▸ What you are asked to do
Copy out the whole text on New Zealand's Employment Relations Act word for word.

▸ Supplied text
%%
It is useful to pause at this point and describe the political environment in which the Labour?Alliance coalition governs. As you are aware New Zealand has a MMP electoral system that is designed to provide balance in political decision making. MMP was the electorate's answer to the tyranny of the executive under the previous first past the post electoral system. The election late last year produced a minority coalition Government. This means that the Government has no majority and is dependent on one of the opposition Parties, normally the Greens, but on occasions, New Zealand First, for a majority in Parliament. All decisions are therefore negotiated between the Labour and Alliance members of Government, then with one of the opposition Parties. From the outset I had established a process of consultation with the Green member responsible for employment relations. This relationship proved crucial when negotiating the Bill through Parliament.
Provisions of the Employment Relations Act
The policies of both the Labour Party and the Alliance had been clear that the repeal of the Employment Contracts Act was to be replaced by a return to collective bargaining and a recognition of the right of unions to bargain collectively on behalf of their members. The policies also relied on the notion of good faith as an essential element of collective bargaining. I sought the views of both the NZ Council of Trade Unions and the NZ Employers Federation, as well as the Employment Law Committee of the NZ Law Society at the outset of the policy work on the new law. I included the lawyers because they had become major players under the Employment Contracts Act. The employer community had become dependent on legal advice and I assumed this would not be easily discarded. The subsequent campaign against the Bill proved me correct as the legal community supported and on occasions led the criticism of the legislation.
The policy process indicated that fragmentation of the labour market was well advanced. New Zealand had always been a country of small employers but the programme of structural adjustment had not only casualised the workforce but the traditional employer?employee relationship was being replaced by the employer independent contractor relationship. Collective contracts had also been substantially replaced by individual contracts. The parties were also relying more on the pursuit of their legal rights on the breakdown of their employment relationship. This had increased costs for employers and employees, and the practice of contingency fees had become prevalent. The courts had also interpreted the Employment Contracts Act inconsistently so there was a general feeling of uncertainty amongst the parties.
%%
▸ Pointing records for screenshots and pages
%%
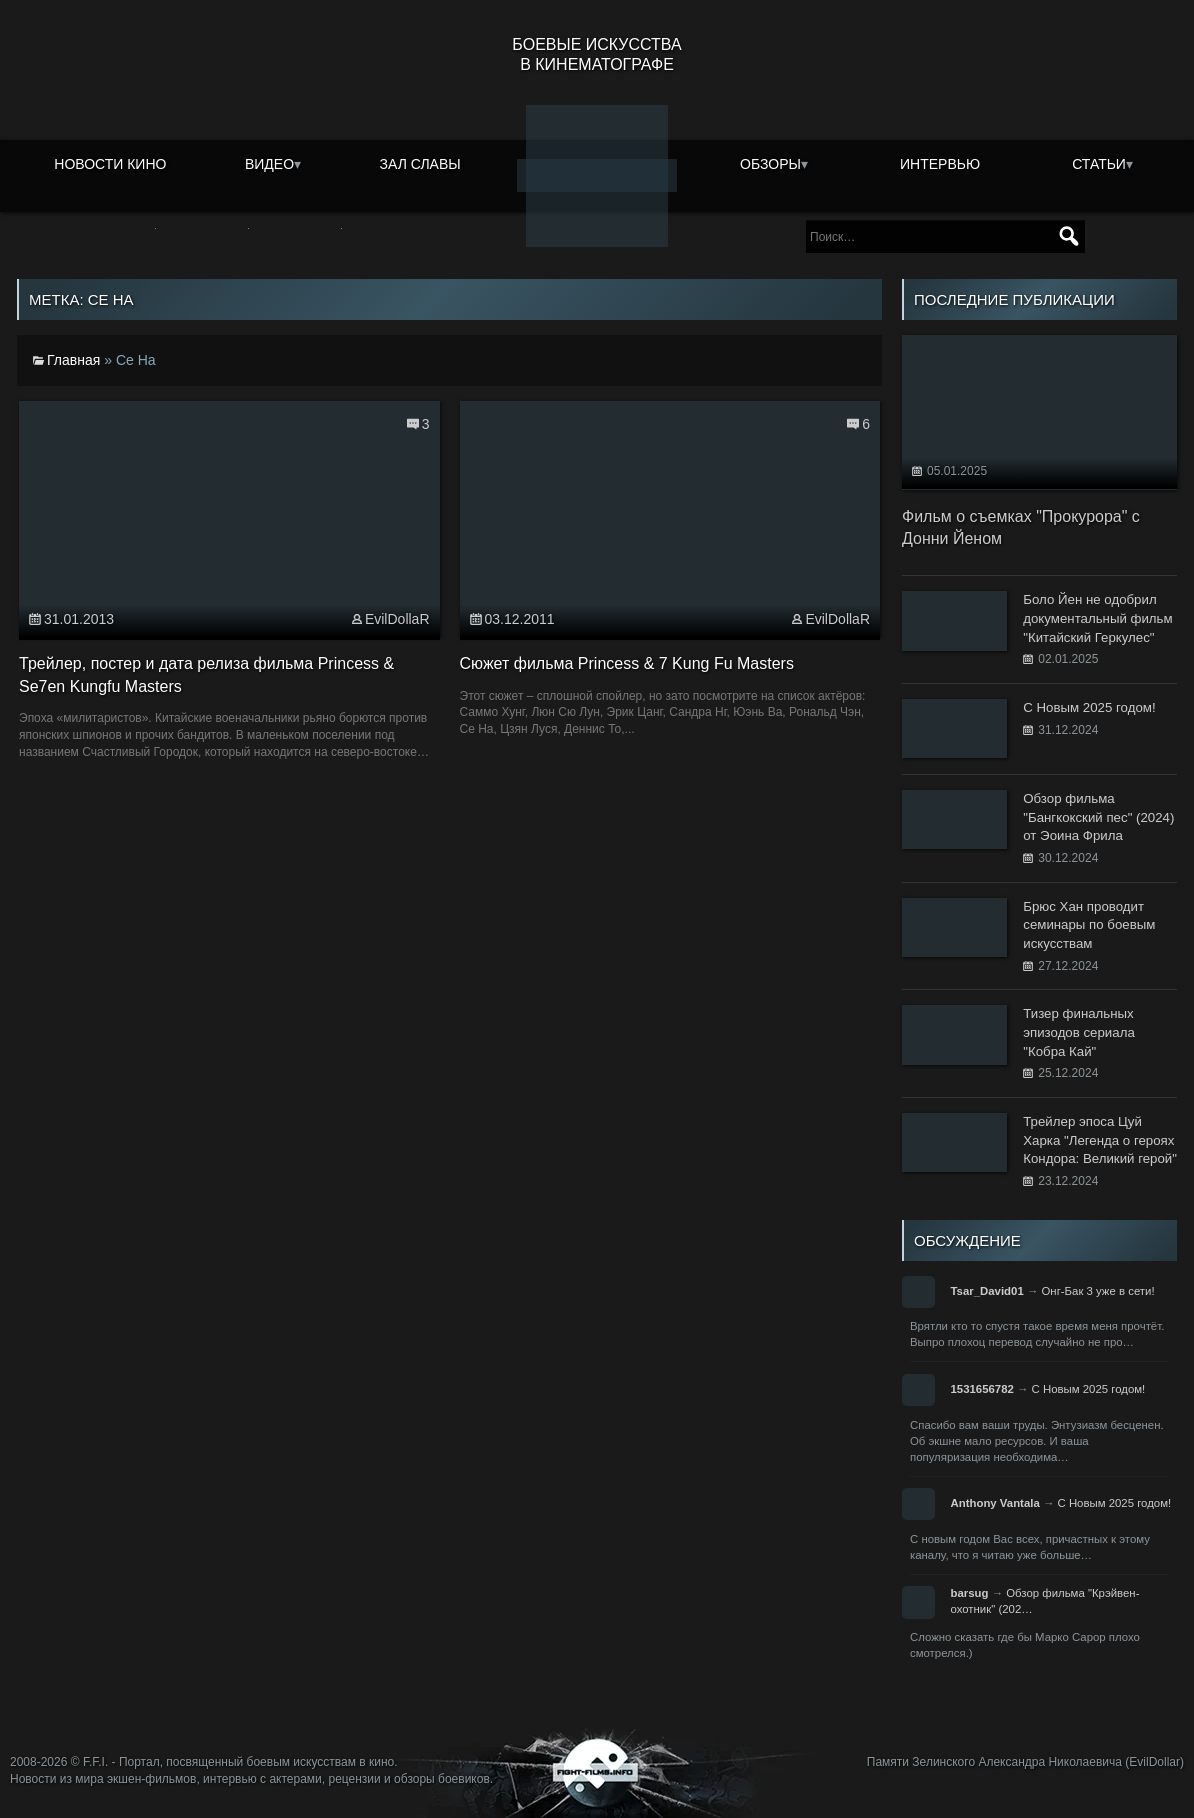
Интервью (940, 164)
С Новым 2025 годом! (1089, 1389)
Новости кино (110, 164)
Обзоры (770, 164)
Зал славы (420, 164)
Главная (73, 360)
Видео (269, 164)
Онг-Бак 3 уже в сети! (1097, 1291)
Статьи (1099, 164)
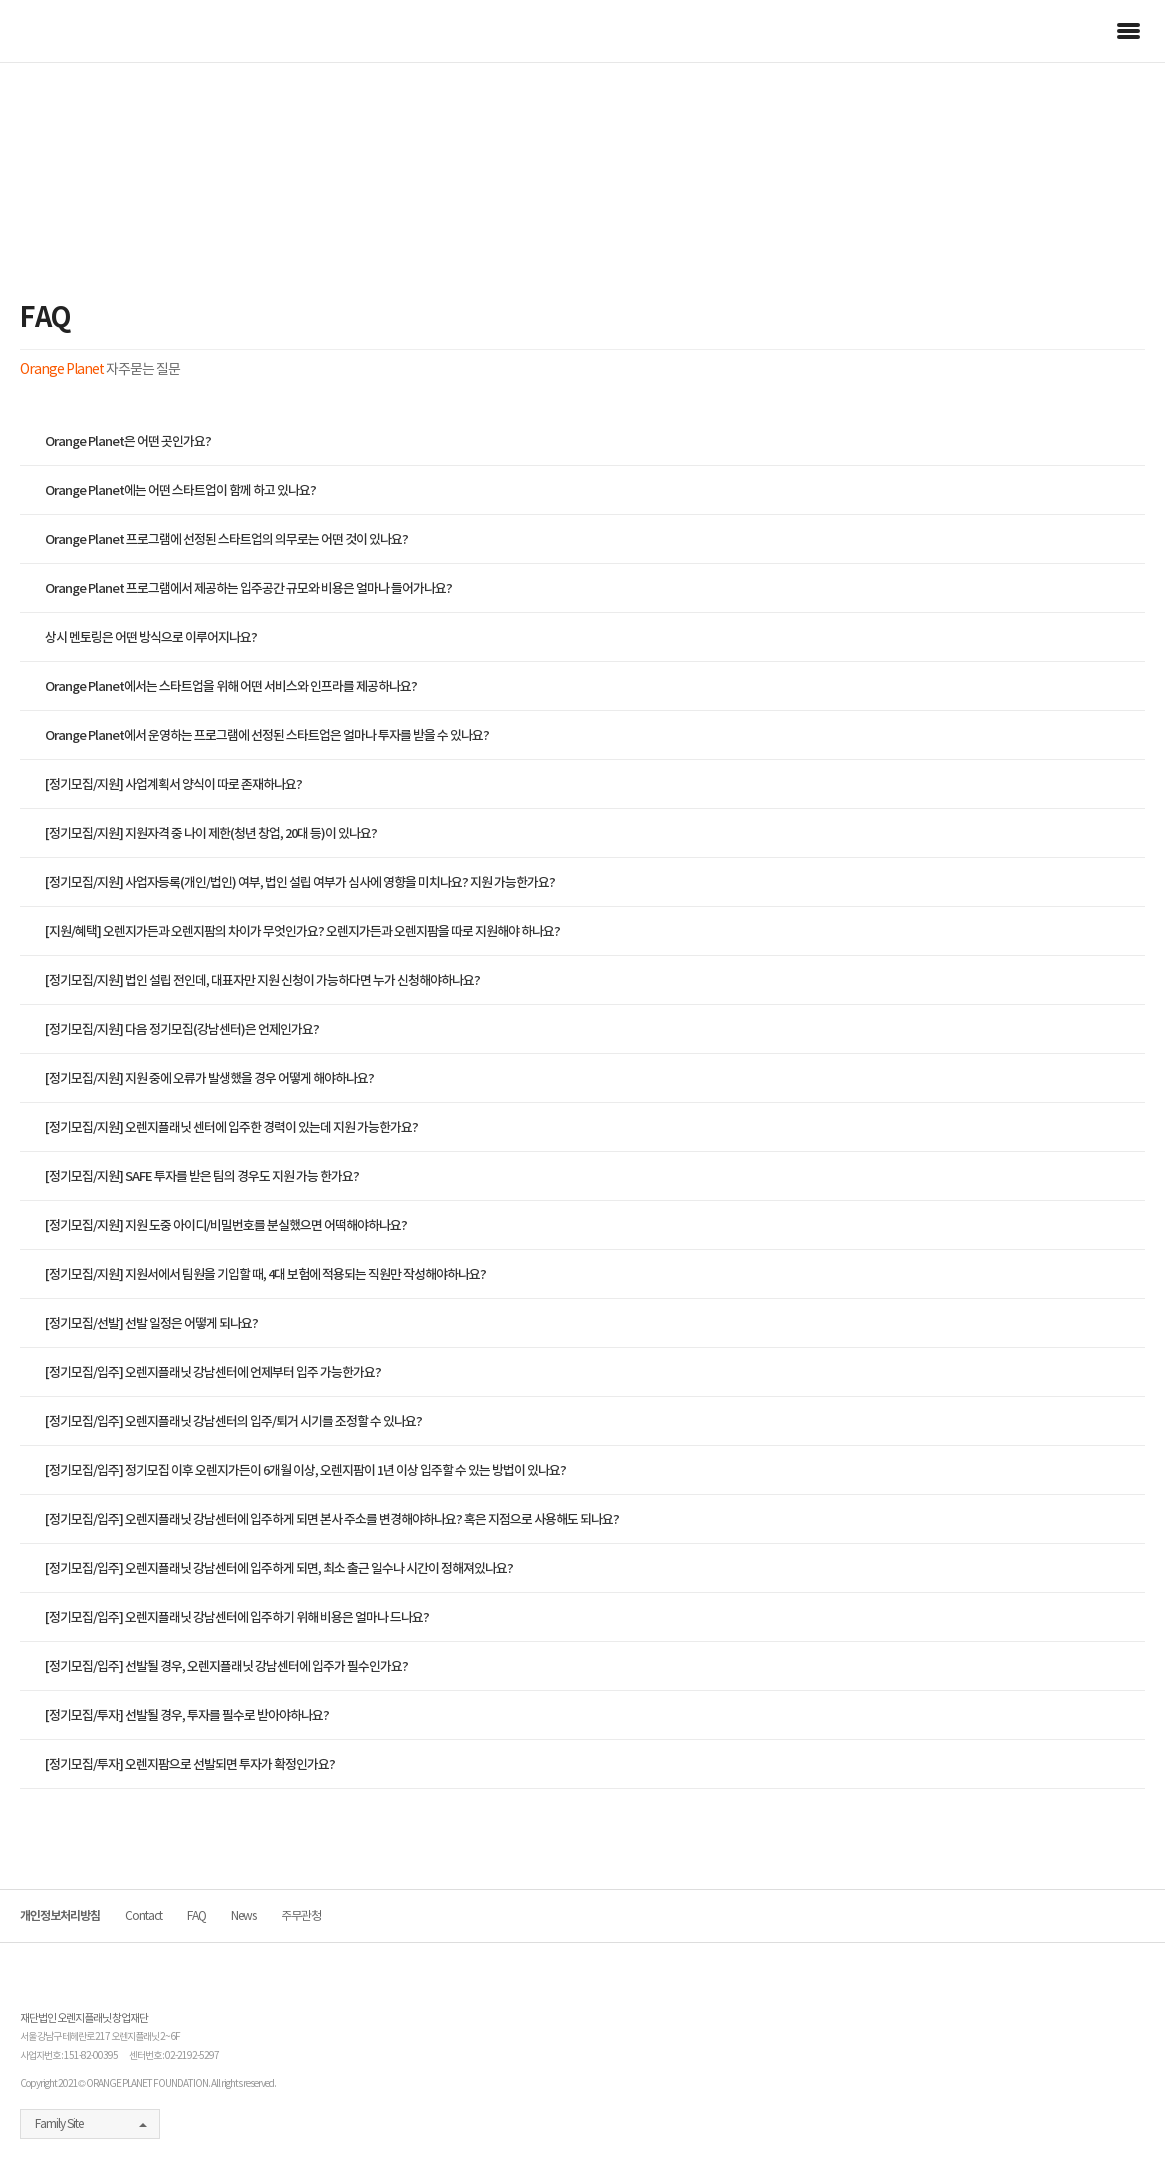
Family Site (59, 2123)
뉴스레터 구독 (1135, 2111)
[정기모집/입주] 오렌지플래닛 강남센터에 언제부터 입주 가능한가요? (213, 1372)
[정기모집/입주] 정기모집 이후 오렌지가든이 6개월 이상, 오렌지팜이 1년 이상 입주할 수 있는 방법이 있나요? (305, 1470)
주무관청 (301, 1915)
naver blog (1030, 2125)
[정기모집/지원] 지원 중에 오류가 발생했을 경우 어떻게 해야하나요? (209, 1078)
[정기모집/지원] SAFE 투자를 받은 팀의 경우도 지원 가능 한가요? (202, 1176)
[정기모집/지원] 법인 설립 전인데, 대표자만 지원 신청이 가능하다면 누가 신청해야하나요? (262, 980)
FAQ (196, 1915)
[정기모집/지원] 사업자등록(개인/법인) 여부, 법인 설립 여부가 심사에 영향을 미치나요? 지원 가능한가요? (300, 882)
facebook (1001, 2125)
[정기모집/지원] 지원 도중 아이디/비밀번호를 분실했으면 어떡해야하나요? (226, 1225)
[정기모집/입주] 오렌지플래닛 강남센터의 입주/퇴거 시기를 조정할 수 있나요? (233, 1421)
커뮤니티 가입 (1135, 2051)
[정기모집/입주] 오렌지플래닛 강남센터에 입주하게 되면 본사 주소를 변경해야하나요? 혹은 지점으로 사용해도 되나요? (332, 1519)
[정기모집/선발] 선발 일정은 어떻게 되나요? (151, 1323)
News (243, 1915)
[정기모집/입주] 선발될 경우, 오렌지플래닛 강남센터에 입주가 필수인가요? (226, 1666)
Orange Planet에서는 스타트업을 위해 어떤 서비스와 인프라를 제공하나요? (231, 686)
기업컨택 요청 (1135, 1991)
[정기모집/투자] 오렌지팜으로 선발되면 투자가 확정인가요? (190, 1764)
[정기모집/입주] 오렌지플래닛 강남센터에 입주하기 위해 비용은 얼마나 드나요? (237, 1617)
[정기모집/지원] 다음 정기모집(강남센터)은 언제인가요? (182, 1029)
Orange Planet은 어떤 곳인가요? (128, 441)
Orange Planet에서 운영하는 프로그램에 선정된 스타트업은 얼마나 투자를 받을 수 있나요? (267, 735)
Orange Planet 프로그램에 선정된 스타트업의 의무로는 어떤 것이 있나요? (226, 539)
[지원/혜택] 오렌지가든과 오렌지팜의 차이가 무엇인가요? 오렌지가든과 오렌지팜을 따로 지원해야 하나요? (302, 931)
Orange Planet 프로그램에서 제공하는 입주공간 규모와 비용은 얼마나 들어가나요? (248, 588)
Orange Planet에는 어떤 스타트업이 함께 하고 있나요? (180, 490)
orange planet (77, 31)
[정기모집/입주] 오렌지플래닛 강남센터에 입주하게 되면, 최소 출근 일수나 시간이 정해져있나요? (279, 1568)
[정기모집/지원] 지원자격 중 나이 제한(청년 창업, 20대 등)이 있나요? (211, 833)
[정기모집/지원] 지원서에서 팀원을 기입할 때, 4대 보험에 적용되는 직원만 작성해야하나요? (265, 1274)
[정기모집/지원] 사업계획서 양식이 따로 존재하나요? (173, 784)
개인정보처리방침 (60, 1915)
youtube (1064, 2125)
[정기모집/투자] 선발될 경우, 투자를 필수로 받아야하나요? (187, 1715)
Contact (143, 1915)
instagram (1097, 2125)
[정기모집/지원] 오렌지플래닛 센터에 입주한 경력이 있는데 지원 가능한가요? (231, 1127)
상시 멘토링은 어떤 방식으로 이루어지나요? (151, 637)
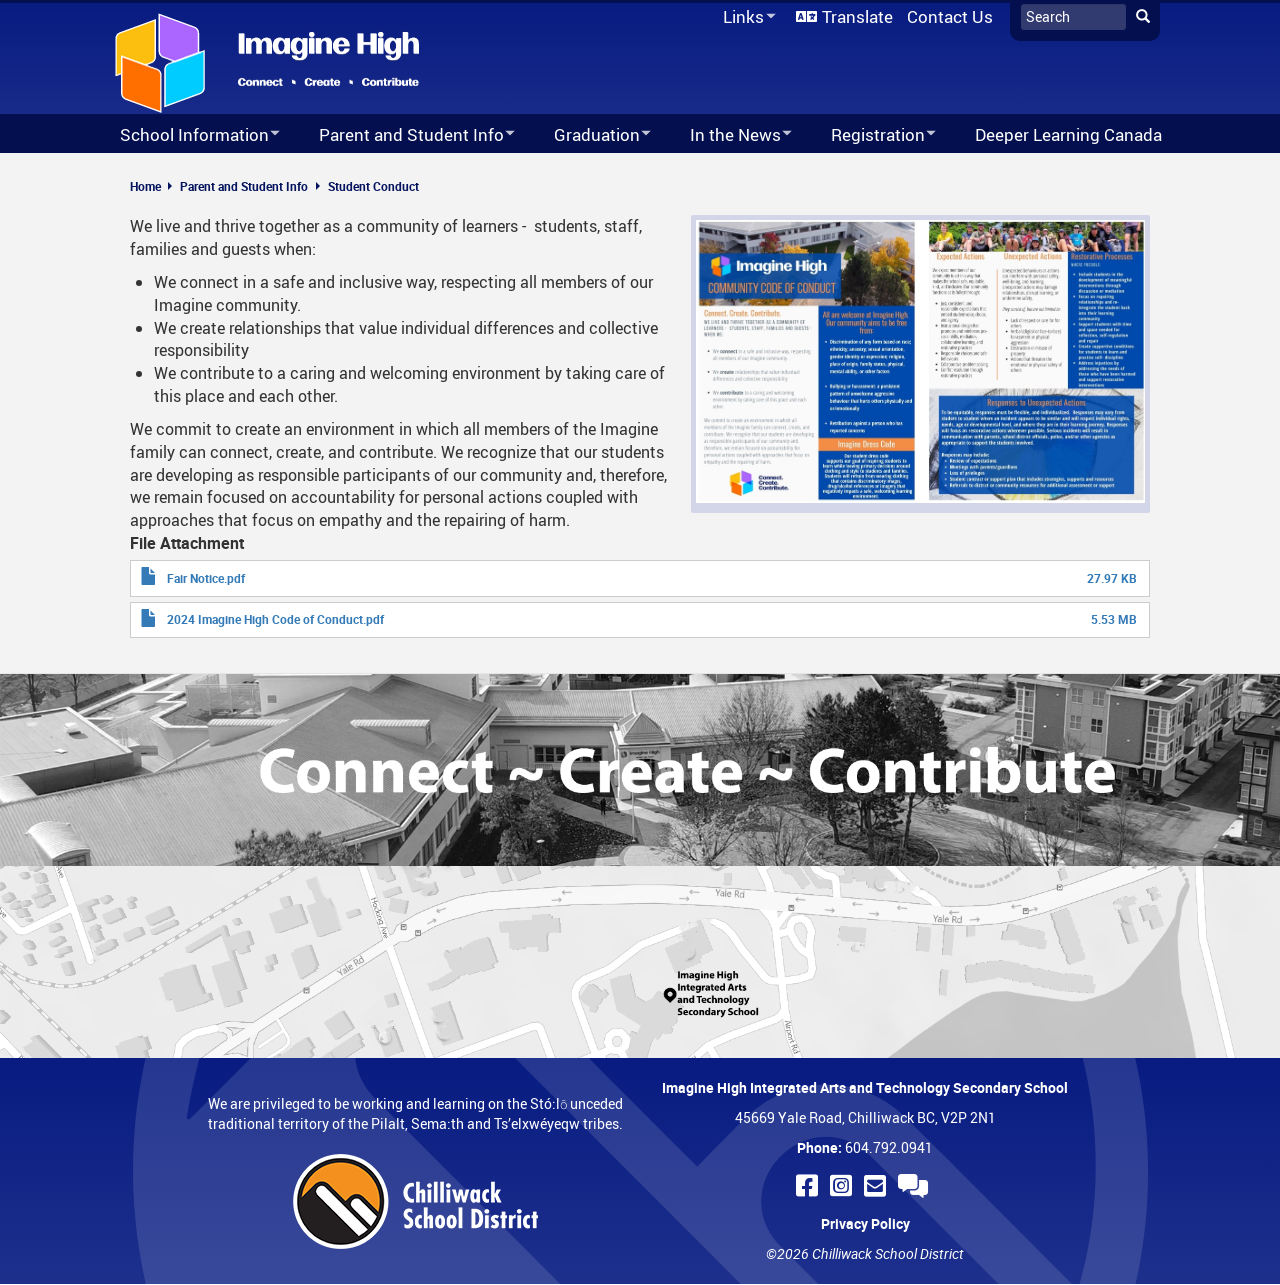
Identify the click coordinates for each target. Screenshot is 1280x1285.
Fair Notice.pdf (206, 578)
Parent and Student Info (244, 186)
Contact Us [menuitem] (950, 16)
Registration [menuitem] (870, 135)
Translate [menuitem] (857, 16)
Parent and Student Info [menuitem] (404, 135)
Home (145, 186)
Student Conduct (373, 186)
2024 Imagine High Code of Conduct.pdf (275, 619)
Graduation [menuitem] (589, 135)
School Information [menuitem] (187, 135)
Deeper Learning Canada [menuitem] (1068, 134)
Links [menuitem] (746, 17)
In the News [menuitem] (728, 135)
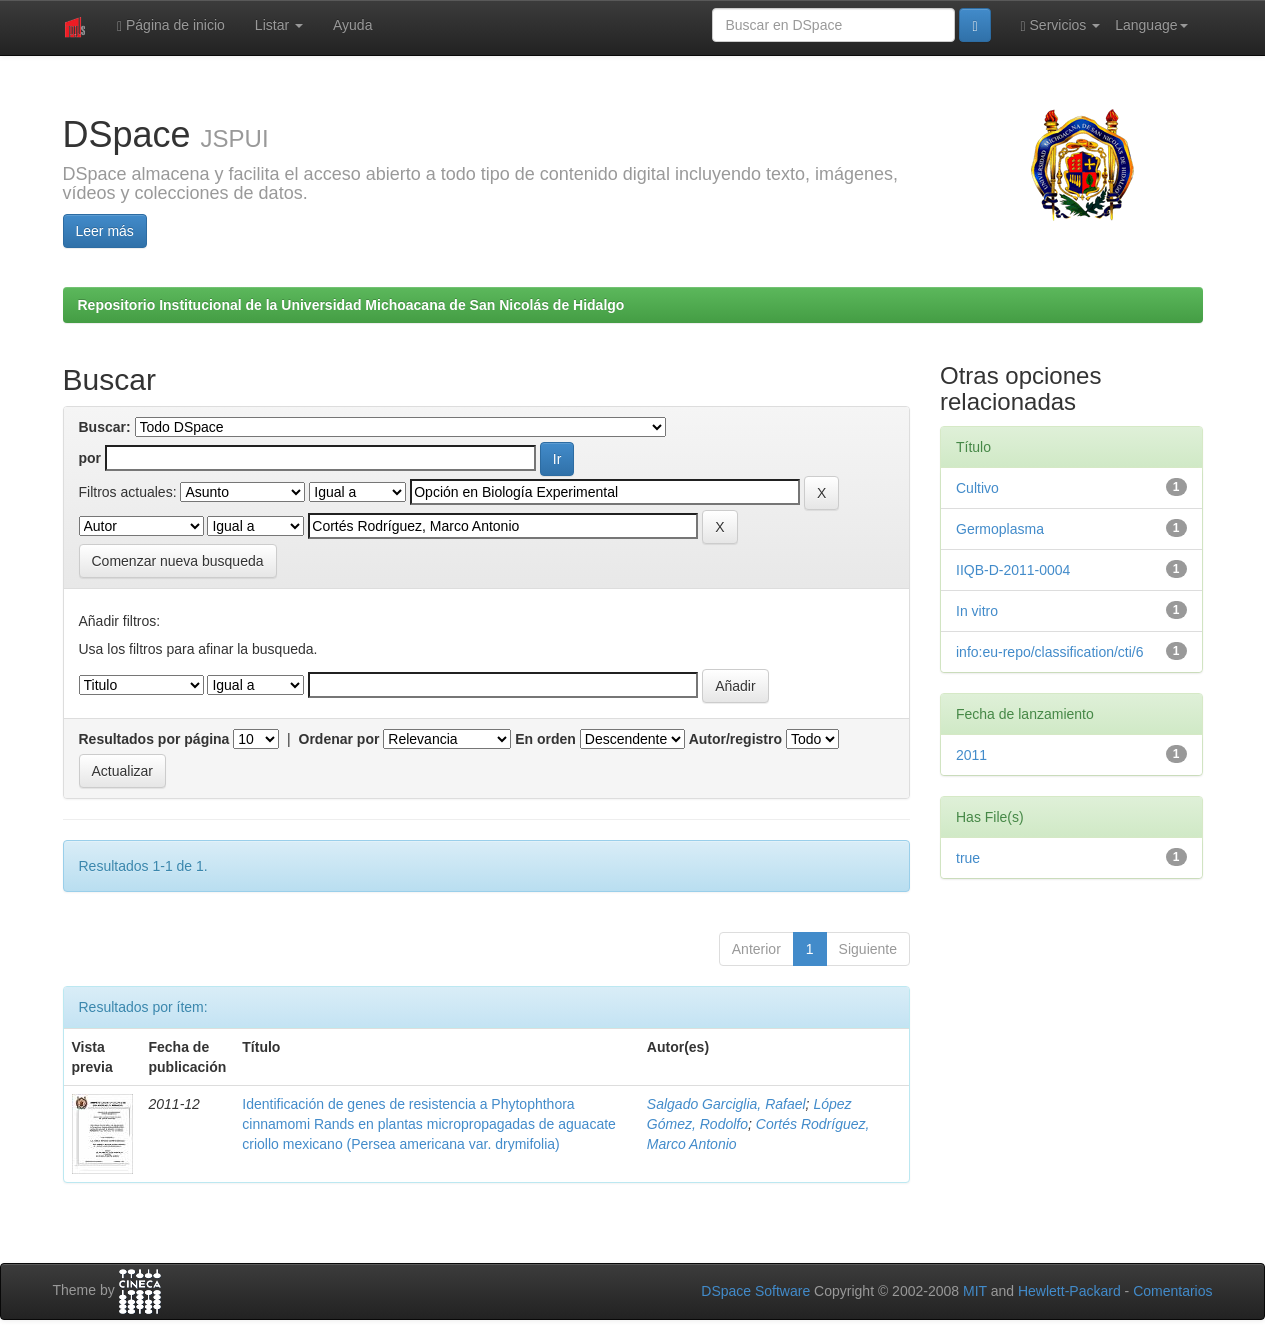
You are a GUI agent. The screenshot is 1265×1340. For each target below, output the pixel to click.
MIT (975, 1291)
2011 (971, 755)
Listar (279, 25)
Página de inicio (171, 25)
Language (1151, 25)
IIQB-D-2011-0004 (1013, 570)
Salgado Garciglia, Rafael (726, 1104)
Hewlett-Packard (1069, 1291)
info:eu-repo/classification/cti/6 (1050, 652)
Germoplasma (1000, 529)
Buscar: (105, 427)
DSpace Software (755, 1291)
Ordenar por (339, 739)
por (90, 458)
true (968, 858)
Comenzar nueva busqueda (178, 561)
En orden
%%
▸ Response
It is useful to pause at this point and describe the political environment in which the Labour?Alliance coalition governs. As you are aware New Zealand has a MMP electoral system that is designed to provide balance in political decision making. MMP was the electorate's answer to the tyranny of the executive under the previous first past the post electoral system. The election late last year produced a minority coalition Government. This means that the Government has no majority and is dependent on one of the opposition Parties, normally the Greens, but on occasions, New Zealand First, for a majority in Parliament. All decisions are therefore negotiated between the Labour and Alliance members of Government, then with one of the opposition Parties. From the outset I had established a process of consultation with the Green member responsible for employment relations. This relationship proved crucial when negotiating the Bill through Parliament.
Provisions of the Employment Relations Act
The policies of both the Labour Party and the Alliance had been clear that the repeal of the Employment Contracts Act was to be replaced by a return to collective bargaining and a recognition of the right of unions to bargain collectively on behalf of their members. The policies also relied on the notion of good faith as an essential element of collective bargaining. I sought the views of both the NZ Council of Trade Unions and the NZ Employers Federation, as well as the Employment Law Committee of the NZ Law Society at the outset of the policy work on the new law. I included the lawyers because they had become major players under the Employment Contracts Act. The employer community had become dependent on legal advice and I assumed this would not be easily discarded. The subsequent campaign against the Bill proved me correct as the legal community supported and on occasions led the criticism of the legislation.
The policy process indicated that fragmentation of the labour market was well advanced. New Zealand had always been a country of small employers but the programme of structural adjustment had not only casualised the workforce but the traditional employer?employee relationship was being replaced by the employer independent contractor relationship. Collective contracts had also been substantially replaced by individual contracts. The parties were also relying more on the pursuit of their legal rights on the breakdown of their employment relationship. This had increased costs for employers and employees, and the practice of contingency fees had become prevalent. The courts had also interpreted the Employment Contracts Act inconsistently so there was a general feeling of uncertainty amongst the parties.